REPUBLIKA.CO.ID, Zikir bersuara dan berkumpul untuk melakukannya bersama di suatu majelis atau masjid boleh dan ada dasarnya.
Syekh Abdul Haq ad-Dahlawi dalam kitabnya “Taushil al-Murid ila al-Murad, bi Bayan Ahkam al-Ahzab wal-Awrad: memaparkan argumentasi diperbolehkannya zikir berjamaah secara mendetail dan lengkap.
Dalam kitab berbahasa Persia yang telah dialihbahasakan ke bahasa Arab itu, ia berkesimpulan bahwa zikir bersuara dan berkumpul untuk melakukannya bersama di suatu majelis atau masjid boleh dan ada dasarnya.
Syekh Abdul Fattah Abu Ghaddah mengatakan sejumlah ulama memang melarang zikir dengan suara keras, baik yang dilaksanakan secara individual atau kolektif. Namun, menurutnya, pendapat yang benar justru menyatakan sebaliknya.
Zikir berjamaah dengan bersuara diperbolehkan dengan syarat-syarat tertentu. Hal ini seperti dijelaskan Imam al-Aknawi al-Hindi. Syarat yang dimaksud, misalnya tidak boleh berlebihan dan menimbulkan kebisingan serta hendaknya tidak memicu aksi pamer (riya).
Selain itu, Syekh Abu Ghaddah menambahkan dugaan bahwa Ibnu Taimiyah melarang zikir berjamaah tak sepenuhnya benar. Dalam “Majmu’ al-Fatawa”, Ibnu Taimiyah membantah seseorang yang menolak zikir berjamaah dengan rentetan ritual, seperti pembacaan Alquran, shalawat atas Nabi, tahlil, tasbih, dan tahmid, atau takbir.
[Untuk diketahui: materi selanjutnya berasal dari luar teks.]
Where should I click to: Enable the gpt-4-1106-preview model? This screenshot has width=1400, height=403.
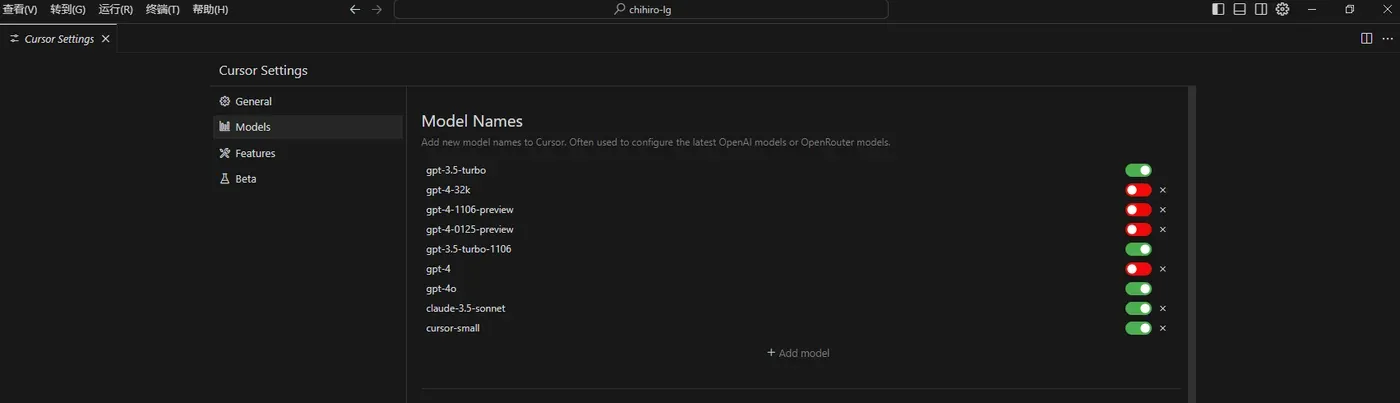(x=1138, y=210)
Menurut Ibnu dia, aktivitas berzikir dan mendengarkan lantunan ayat suci Alquran dengan berjamaah merupakan kegiatan positif. Ini termasuk amalan untuk mendekatkan diri kepada Allah SWT dan bentuk ibadah yang paling utama.
Hanya saja, ia menggarisbawahi agar ini tidak dilakukan rutin tiap waktu. Sebab, untuk menghindari persepsi dan asumsi sebagian orang bahwa kegiatan tersebut adalah sunah yang dianjurkan.